** Passage for review **
========

The Nightfire visibility data is in a slightly different format to that described in the above section. The data is not run-length encoded, which makes interpreting it easier, but the size of each "record" is not necessarily minimal (ie. the floor of (numLeaves + 7) / 8). The size can be deduced by checking the lowest non-zero visibility offset in the leaves lump, as it does appear that all records are the same size. The extra padding on each record always appears to be zeroed, and it is suspected (but not confirmed) that rows are padded to be 4-byte aligned.
There is no vis record corresponding to leaf 0, and similarly no bits in any vis record represent visibility to leaf 0. This means that bit n represents whether or not the given leaf can see leaf n+1.
In the Leaves lump, leaf 0 is given a vis offset of zero. This should be ignored and treated as invalid.
8: Nodes
Each node represents one level in the BSP tree, corresponding to a planar split. It has two children that correspond to volumes either side of the split (if a node didn't have children it would be a leaf, and would belong in the Leaves lump).
The bounds here are assumed to encompass all children below this node in the tree.
Note that as in Half-Life, negative child indices indicate leaves rather than nodes. If an index n is negative, it refers to leaf -(n+1) (or equivalently, -n - 1).
// Length: 36
struct Node
{
uint32_t PlaneIndex; // Index into Planes
int32_t Children[2]; // Index into Nodes or Leaves
float Mins[3];
float Maxs[3];
}
9: Surfaces
Describes an actual face (comprised of triangles) that is drawn in the map. VertexIndex indexes into the Vertices lump, and DrawIndex indexes into the Draw Indices lump. Each draw index is an index into the collection of vertices used by each item, between 0 and VertexCount - 1 inclusive.
It is assumed that all triangles on a surface lie exactly on the surface's plane, though it is not clear whether this is strictly required.
As a note, a surface has 3 * numLightStyles * X bytes of lightmap data. X depends on the lightmap density of the surface, and corresponds to the number of lightmap cells present. TODO: Perhaps provide a formula for this, when known? Is something to do with the surface extents.

========

(Data items)
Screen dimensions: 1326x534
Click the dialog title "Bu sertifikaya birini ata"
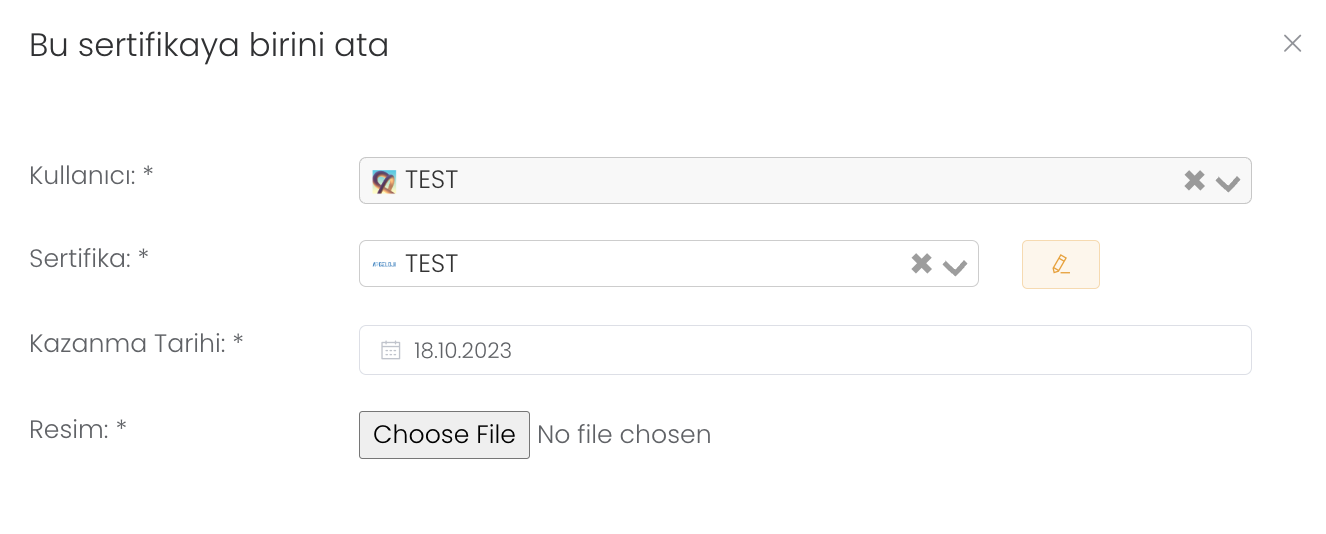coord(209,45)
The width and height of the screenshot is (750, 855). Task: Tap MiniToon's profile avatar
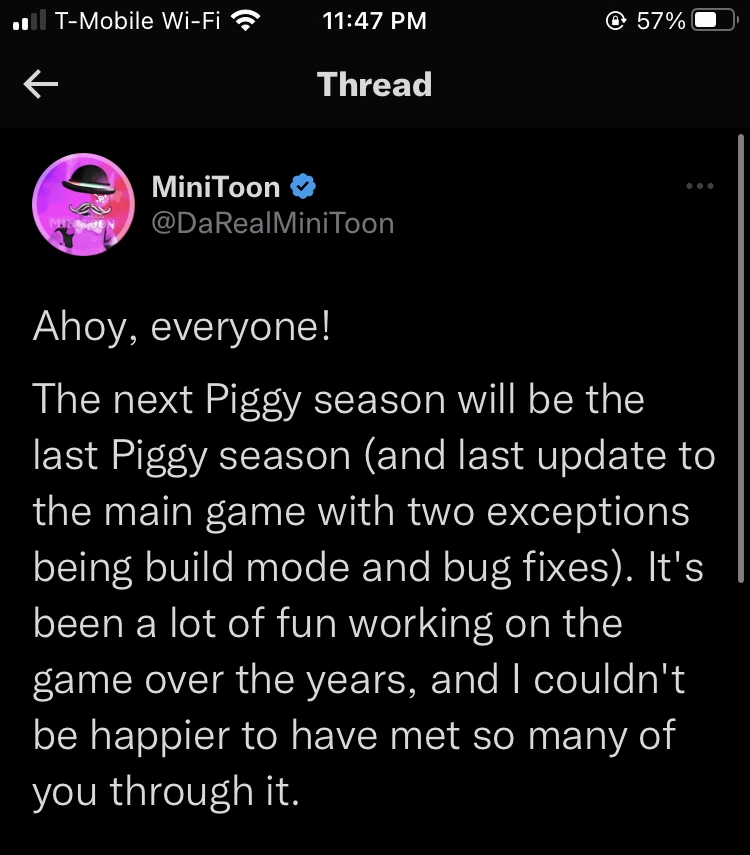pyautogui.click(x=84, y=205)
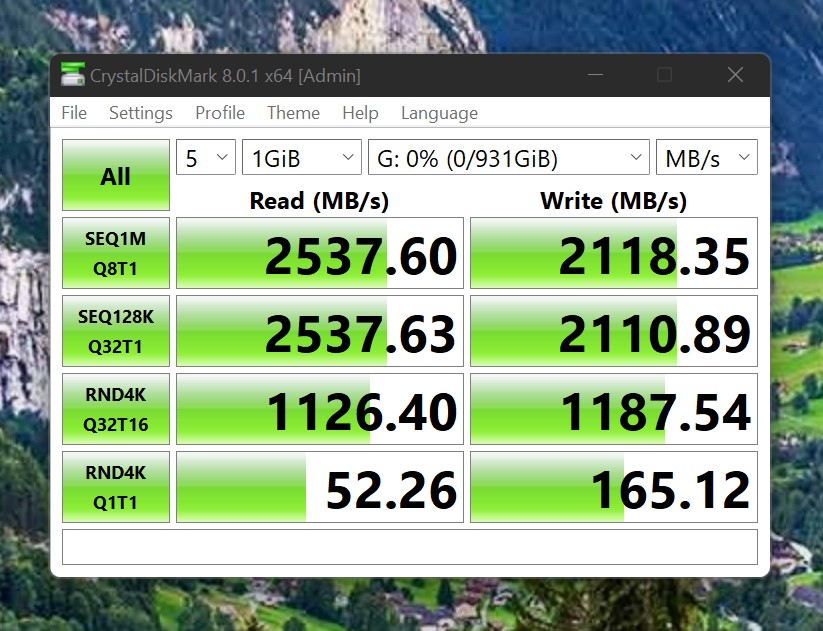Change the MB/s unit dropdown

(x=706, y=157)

========

** Work instruction A **
From the text on Nightfire map lumps, extract the passage from "In the Leaves lump, leaf" up to and including "equivalently, -n - 1).".
** Work instruction B **
In the text on Nightfire map lumps, what does a negative child index n in a node refer to?

** Expected output A **
In the Leaves lump, leaf 0 is given a vis offset of zero. This should be ignored and treated as invalid.
8: Nodes
Each node represents one level in the BSP tree, corresponding to a planar split. It has two children that correspond to volumes either side of the split (if a node didn't have children it would be a leaf, and would belong in the Leaves lump).
The bounds here are assumed to encompass all children below this node in the tree.
Note that as in Half-Life, negative child indices indicate leaves rather than nodes. If an index n is negative, it refers to leaf -(n+1) (or equivalently, -n - 1).

** Expected output B **
It refers to leaf -(n+1), or equivalently -n - 1.